History of Religions in America

The study of religion in the U.S. has traditionally focused on church history and has organized its historical archives and questions through the normative lenses of Catholic empire in the “New World” and the dominant Protestant tropes of the primacy of the Bible, the Puritan “City on the Hill,” the notion of a “manifest destiny,” and numerous civil religious themes (think, for example, of the “In God We Trust” motto, officially established in 1956). But this, of course, is only one way of studying religions in the Americas.

The graduate area of “History of Religions in America” takes up a different lens, one at once deeply historical and radically comparative. While paying very close attention to the biblical roots and normative European Christian traditions that did in fact come to dominate the public life, thought and rhetoric of the culture, this area of study privileges no particular religious narrative or form of religious experience. It does not see history as linear, but as circular, taking seriously the hermeneutical loop of “the future of the past,” that is, the awareness that future peoples read the past in ways that past peoples could not and did not, so that the future changes the past, and the past changes the future of religions in America. Thus, this area of study pays close attention to the concepts of the “present past” (the persistent return, uptake and recalibrating of the past to benefit the present religious communities) and “revelatory alignment” (aligning the past with new revelatory experiences).
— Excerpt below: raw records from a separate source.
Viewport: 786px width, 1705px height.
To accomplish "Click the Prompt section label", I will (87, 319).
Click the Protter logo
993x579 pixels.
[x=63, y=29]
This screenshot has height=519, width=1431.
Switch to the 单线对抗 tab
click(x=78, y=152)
This area of study relies on three basic sources for this vision of religions in America and their histories: (1) the religious literatures and hermeneutics that are foundational to these histories, whether traditional, newly revealed, or rediscovered; (2) the phenomenology of extreme or exceptional religious experiences, wherever and in whatever form they appear (as scriptural revelation and prophecy, private vision, magical conjure, mystical encounter, New Age channeling); and (3) the fundamental religious pluralism of America—from the indigenous Hispanic and native cultures that preceded the European colonialists by hundreds or thousands of years, through the Atlantic slave trade that brought over a million Africans (and their religions) to the continent, to the steady influx of countless Hispanic, Asian, African and Middle Eastern immigrants, religions and refugees. The result is a historical and comparative vision of religion in the Americas that overflows, exceeds and destabilizes any existing today in the media or public discourse.

There are four required courses:

(1) Foundational Literature and Hermeneutics

RELI 616: New Testament & Christian Origins (April DeConick)
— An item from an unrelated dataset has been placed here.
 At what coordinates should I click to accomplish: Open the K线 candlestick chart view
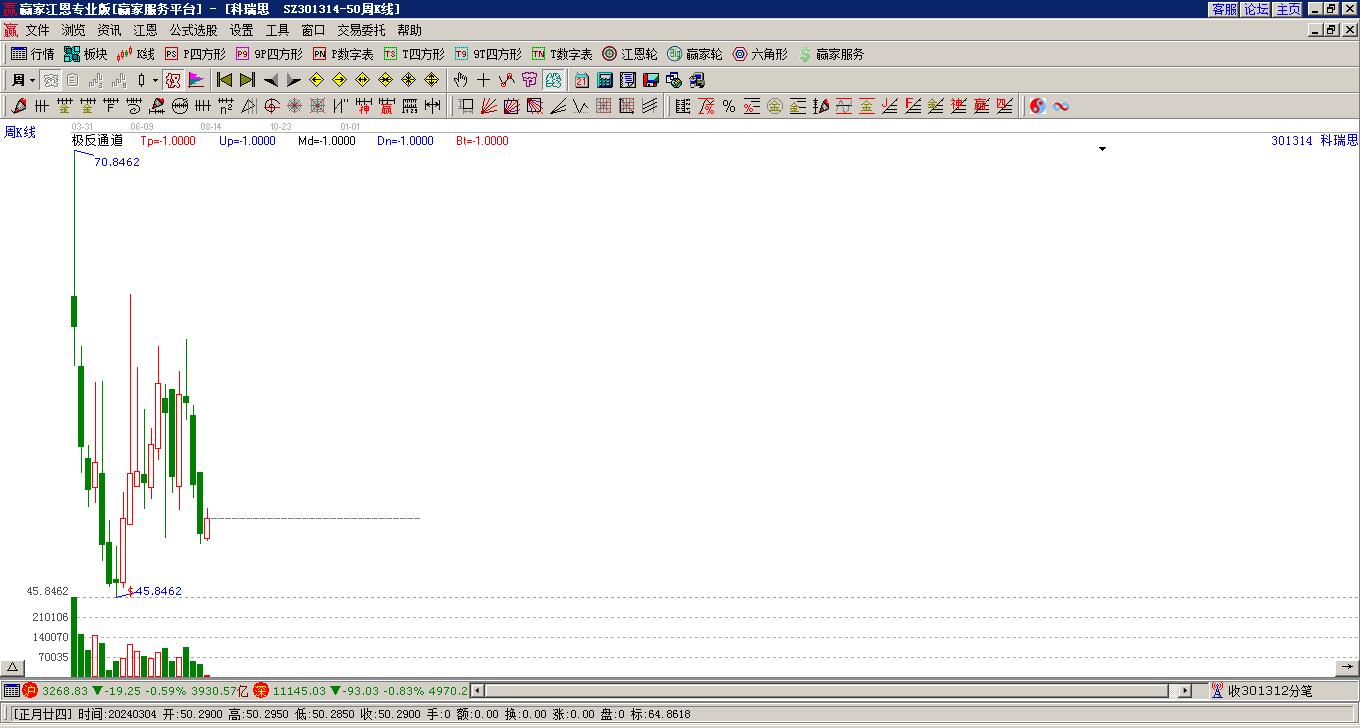[x=135, y=54]
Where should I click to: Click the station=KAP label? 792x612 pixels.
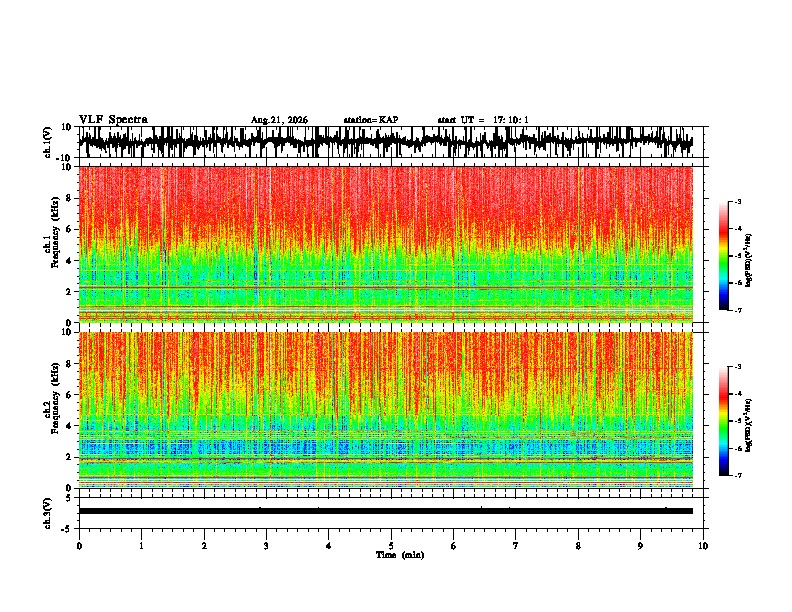371,120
RELI 581: Gnosticism Seminar (April DeConick)

(2) Comparative Method and Phenomenology

RELI 588: History of Religions (Jeffrey J. Kripal)

(3) Religious Pluralism in America

RELI 504: Religions in America (April DeConick and Jeffrey J. Kripal)
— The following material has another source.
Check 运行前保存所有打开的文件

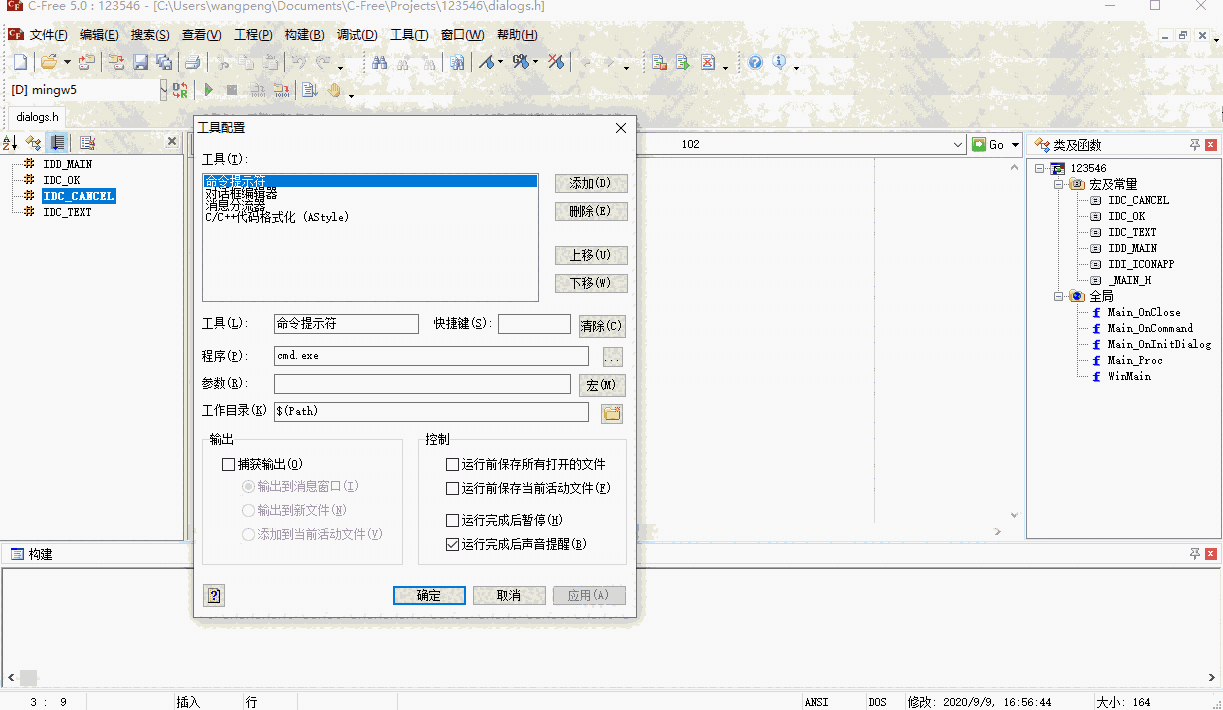click(x=452, y=464)
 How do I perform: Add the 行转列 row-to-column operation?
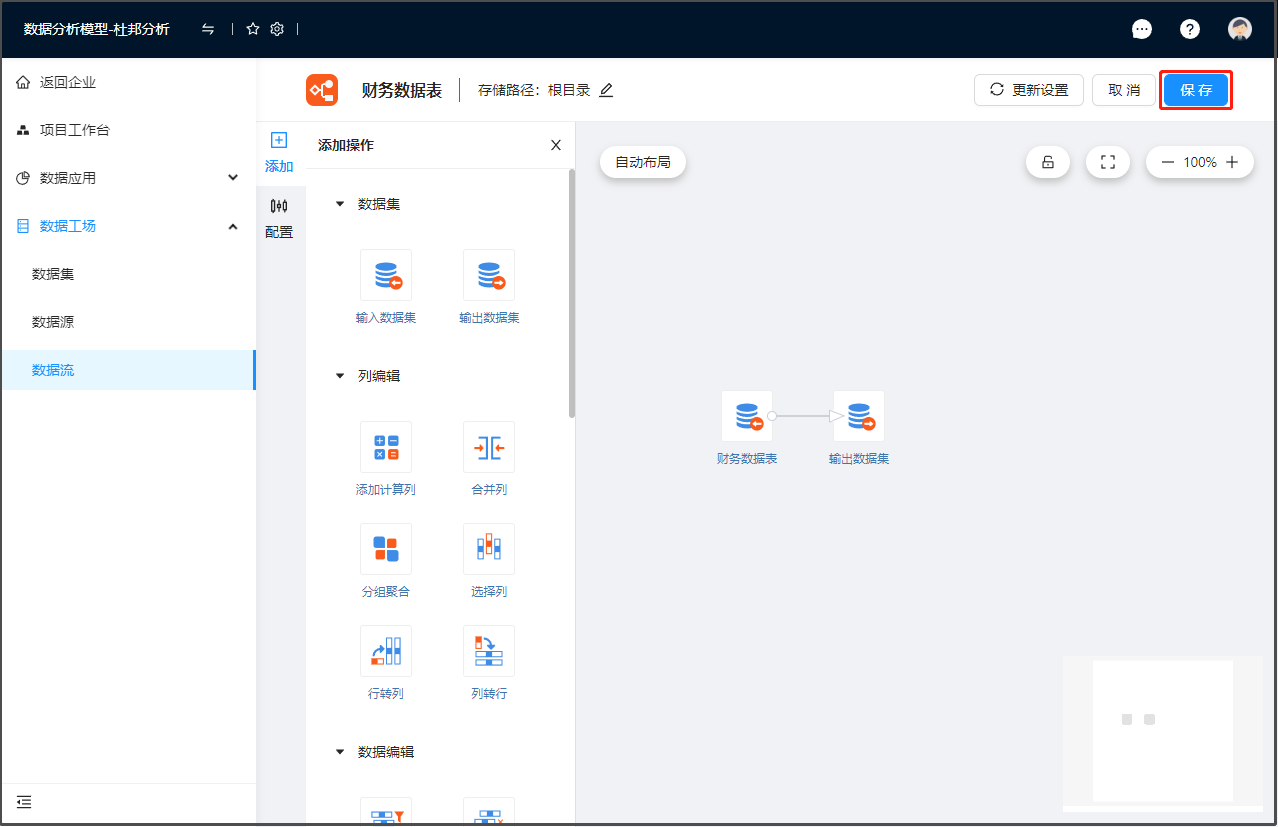(385, 652)
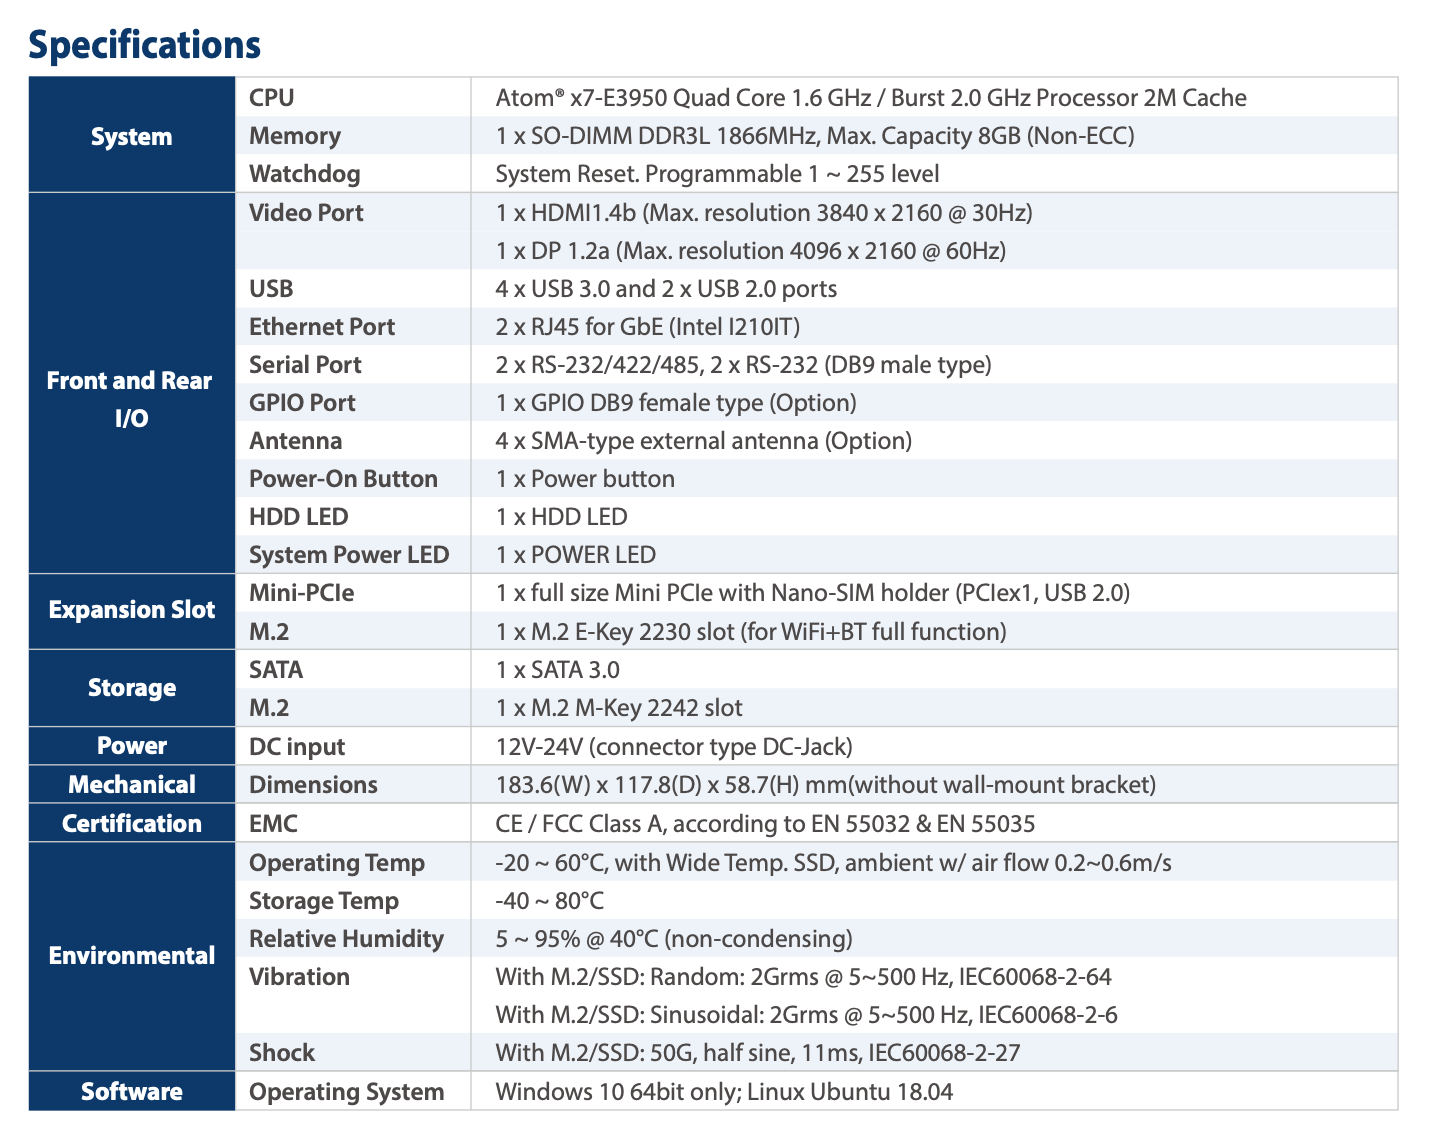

Some focus areas within this concentration require proficiency in primary source research languages. This is determined on a case-by-case basis in consultation with the student’s advisor. Languages that can be studied at Rice include Greek (Hilary Mackie, Classics), Latin (Scott McGill, Classics; Claire Fanger), Coptic (April DeConick), Hebrew and Syriac (Matthias Henze), Arabic (David Cook), and Tibetan (Anne Klein).